Purtroppo sono un drogato. Di tabacco. Così frequento i tabacchini. C’è la fila per le scommesse. Gente che lascia un gruzzoletto di cui sentirà la mancanza al supermercato. Eppure sappiamo che ci guadagna solo il banco. Ci proponessero un testa o croce in cui si vince 9 e si perde 10, rifiuteremmo. Ma basta complicare un po’ le cose e il nostro istinto non funziona più. Una lotteria che emette 1.000.000 di biglietti al costo di 10 e paga all’unico vincitore 900.000, è molto meno conveniente. Ma nessuno ci fa caso. Lo sanno bene i truffatori: il sogno di guadagnare molto e senza sforzo ci cattura; smettiamo di ragionare.

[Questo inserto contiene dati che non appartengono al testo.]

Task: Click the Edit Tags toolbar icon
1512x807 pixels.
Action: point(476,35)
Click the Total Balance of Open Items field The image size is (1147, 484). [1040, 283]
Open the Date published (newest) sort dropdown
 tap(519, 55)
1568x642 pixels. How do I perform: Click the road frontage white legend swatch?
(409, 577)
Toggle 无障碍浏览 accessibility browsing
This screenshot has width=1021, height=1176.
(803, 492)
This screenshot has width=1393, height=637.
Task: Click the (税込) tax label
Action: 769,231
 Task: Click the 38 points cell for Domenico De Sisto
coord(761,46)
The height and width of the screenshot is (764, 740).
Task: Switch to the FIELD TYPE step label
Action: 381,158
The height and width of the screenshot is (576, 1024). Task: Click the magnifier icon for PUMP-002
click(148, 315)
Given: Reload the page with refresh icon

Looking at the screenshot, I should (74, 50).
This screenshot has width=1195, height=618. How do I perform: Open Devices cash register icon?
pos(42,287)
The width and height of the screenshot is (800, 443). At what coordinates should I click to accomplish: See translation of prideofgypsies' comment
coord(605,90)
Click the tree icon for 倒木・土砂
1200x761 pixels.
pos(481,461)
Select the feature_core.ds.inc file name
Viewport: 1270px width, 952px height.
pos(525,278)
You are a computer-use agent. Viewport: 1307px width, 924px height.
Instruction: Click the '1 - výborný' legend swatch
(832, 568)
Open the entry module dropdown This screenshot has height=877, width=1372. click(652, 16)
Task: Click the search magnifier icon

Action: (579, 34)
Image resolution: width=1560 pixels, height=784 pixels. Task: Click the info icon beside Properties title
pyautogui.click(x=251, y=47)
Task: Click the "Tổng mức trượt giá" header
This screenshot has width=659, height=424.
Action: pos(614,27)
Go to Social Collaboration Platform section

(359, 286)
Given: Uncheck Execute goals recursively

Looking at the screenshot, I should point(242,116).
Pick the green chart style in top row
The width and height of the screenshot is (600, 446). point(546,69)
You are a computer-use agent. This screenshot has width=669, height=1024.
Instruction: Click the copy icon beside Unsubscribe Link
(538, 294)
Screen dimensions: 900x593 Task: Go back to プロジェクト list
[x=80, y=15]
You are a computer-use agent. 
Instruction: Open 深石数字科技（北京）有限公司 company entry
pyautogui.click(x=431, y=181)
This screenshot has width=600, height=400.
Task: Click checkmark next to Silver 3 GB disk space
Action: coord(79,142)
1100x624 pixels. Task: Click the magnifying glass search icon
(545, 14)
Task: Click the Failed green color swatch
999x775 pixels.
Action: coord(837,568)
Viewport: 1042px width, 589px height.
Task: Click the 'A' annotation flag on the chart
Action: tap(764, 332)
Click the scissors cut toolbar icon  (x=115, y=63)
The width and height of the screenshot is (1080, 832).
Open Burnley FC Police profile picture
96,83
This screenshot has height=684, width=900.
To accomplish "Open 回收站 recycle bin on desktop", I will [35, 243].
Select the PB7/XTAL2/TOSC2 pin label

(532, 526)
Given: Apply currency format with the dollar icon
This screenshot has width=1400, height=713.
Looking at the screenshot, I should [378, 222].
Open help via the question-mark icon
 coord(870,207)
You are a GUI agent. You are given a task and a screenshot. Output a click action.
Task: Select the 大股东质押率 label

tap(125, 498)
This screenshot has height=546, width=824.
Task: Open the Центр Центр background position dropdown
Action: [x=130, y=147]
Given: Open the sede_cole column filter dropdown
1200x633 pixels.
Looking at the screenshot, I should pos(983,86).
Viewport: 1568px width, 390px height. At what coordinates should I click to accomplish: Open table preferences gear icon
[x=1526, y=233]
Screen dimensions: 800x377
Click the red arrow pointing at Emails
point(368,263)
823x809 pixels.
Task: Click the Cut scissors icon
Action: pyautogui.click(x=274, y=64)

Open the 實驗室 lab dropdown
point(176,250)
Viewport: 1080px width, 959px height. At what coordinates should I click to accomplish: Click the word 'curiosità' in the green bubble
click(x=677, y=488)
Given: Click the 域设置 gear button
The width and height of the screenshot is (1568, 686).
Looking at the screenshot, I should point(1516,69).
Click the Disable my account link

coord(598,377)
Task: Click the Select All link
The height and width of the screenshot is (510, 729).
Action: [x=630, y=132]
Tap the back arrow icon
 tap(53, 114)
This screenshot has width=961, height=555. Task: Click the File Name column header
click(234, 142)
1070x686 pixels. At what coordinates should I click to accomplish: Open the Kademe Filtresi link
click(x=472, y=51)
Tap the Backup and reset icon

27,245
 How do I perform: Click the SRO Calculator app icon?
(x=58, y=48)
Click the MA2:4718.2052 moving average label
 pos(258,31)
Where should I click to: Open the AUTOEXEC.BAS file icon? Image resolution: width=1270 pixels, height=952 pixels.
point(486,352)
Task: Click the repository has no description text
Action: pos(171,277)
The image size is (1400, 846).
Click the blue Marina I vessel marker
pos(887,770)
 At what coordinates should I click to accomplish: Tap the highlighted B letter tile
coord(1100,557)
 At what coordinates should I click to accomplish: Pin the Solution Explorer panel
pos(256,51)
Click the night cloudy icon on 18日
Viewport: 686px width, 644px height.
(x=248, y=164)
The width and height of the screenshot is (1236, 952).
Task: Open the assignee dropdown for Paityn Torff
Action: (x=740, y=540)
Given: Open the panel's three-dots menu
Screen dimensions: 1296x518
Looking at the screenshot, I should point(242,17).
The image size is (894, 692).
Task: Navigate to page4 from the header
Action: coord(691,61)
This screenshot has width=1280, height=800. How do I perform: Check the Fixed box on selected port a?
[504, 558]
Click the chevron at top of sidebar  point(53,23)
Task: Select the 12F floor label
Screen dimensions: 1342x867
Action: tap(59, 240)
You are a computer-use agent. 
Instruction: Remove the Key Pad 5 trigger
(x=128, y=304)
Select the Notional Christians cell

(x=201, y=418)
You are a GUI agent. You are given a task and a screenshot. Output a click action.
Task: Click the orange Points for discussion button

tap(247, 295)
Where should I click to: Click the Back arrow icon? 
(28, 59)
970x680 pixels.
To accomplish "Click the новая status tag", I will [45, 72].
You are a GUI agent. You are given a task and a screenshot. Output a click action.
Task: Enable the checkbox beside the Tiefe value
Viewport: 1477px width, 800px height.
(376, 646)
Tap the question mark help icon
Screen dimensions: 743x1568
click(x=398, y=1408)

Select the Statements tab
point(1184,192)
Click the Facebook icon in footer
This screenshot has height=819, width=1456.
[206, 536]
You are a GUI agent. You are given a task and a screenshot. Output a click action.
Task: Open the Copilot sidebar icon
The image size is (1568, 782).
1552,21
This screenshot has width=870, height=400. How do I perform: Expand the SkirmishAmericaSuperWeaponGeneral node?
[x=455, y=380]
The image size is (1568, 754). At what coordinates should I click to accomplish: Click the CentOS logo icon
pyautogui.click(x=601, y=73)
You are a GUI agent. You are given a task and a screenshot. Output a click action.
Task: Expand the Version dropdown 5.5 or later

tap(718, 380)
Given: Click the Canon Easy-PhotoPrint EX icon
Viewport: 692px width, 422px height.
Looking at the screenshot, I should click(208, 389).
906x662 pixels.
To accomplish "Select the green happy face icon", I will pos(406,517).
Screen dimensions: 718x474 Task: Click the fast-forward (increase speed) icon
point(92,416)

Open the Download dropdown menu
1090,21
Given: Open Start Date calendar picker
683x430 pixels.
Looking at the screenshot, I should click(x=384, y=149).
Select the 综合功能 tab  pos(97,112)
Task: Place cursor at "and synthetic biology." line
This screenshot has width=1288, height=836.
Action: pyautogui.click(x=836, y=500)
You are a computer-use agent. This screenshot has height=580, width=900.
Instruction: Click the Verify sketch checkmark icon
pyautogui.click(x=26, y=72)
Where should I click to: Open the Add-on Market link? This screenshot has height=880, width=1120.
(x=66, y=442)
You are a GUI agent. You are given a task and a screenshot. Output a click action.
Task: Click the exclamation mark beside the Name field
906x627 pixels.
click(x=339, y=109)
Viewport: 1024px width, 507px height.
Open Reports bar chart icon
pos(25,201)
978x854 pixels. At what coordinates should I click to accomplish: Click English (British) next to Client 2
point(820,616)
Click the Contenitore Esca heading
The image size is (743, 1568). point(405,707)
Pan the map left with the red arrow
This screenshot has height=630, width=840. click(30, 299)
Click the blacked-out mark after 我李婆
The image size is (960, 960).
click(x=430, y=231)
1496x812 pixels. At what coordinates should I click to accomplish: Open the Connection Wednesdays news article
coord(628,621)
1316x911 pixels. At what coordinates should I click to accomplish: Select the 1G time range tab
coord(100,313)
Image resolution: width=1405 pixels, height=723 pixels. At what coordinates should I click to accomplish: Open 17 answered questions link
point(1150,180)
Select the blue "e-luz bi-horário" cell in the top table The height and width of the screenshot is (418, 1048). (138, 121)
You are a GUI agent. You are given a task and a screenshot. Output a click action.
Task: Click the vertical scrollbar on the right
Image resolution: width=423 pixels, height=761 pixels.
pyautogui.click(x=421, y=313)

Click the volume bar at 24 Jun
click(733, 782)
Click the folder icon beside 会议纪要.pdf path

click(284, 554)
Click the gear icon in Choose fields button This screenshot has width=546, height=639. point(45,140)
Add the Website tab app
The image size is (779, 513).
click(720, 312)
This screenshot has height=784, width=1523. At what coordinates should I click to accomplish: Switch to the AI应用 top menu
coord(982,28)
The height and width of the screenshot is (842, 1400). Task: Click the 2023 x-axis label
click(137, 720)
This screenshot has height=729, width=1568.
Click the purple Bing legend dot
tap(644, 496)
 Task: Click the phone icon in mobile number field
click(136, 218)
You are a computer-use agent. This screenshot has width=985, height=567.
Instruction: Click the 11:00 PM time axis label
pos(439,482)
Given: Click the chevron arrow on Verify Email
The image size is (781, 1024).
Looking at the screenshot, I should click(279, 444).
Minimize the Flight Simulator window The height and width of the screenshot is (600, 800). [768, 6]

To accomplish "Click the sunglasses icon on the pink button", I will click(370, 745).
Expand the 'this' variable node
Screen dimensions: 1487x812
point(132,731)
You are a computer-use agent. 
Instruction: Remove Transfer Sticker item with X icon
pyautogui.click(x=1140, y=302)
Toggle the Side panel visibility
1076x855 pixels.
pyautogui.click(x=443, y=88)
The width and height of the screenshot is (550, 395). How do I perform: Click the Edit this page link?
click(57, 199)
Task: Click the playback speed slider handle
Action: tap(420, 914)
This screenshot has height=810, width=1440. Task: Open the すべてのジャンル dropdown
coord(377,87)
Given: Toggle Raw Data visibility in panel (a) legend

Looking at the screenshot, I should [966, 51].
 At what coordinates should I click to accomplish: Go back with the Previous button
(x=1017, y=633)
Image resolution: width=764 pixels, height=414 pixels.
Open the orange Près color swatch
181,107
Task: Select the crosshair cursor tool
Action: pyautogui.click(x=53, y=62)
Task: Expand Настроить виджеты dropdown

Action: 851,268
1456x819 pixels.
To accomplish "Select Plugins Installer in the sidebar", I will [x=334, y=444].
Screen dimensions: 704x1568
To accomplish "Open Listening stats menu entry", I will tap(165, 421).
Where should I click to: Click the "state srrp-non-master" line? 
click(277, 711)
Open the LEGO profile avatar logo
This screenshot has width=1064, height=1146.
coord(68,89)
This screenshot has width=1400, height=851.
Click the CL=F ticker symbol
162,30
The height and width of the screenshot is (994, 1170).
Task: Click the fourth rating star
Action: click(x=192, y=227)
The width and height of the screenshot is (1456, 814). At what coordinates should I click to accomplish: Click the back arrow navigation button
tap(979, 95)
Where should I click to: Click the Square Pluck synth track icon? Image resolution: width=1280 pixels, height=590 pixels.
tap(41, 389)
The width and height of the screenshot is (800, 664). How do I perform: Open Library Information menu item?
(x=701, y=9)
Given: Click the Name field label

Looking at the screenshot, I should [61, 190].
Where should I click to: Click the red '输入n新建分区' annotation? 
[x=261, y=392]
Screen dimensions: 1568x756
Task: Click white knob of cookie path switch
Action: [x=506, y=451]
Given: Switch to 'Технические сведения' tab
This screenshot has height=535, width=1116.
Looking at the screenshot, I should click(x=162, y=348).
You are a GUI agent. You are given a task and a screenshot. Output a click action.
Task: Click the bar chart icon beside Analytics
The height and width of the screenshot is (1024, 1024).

Lo sanno anche i politici e gli economisti politicosi che ci promettono meraviglie se usciamo dall’euro e ci mettiamo a stampare denaro? Può darsi. Oppure sono ingenui. Ma non per ciò meno pericolosi. La ragione e la storia ci dicono che è follia; un’illusione da apprendisti stregoni. Più carta non è più ricchezza; è instabilità, economica e sociale. Ma dirlo non è popolare. Vuoi mettere il sex-appeal del pensiero magico-monetario? Non c’è gara: vinceranno gli stregoni.
Scommettiamo?
Le isterie finanziarie di massa sono antiche e diffuse. Un bel libro del 1841 - ormai un classico - ne racconta di deliziose; come la febbre dei tulipani, che colpì l’Olanda all’inizio del 1600.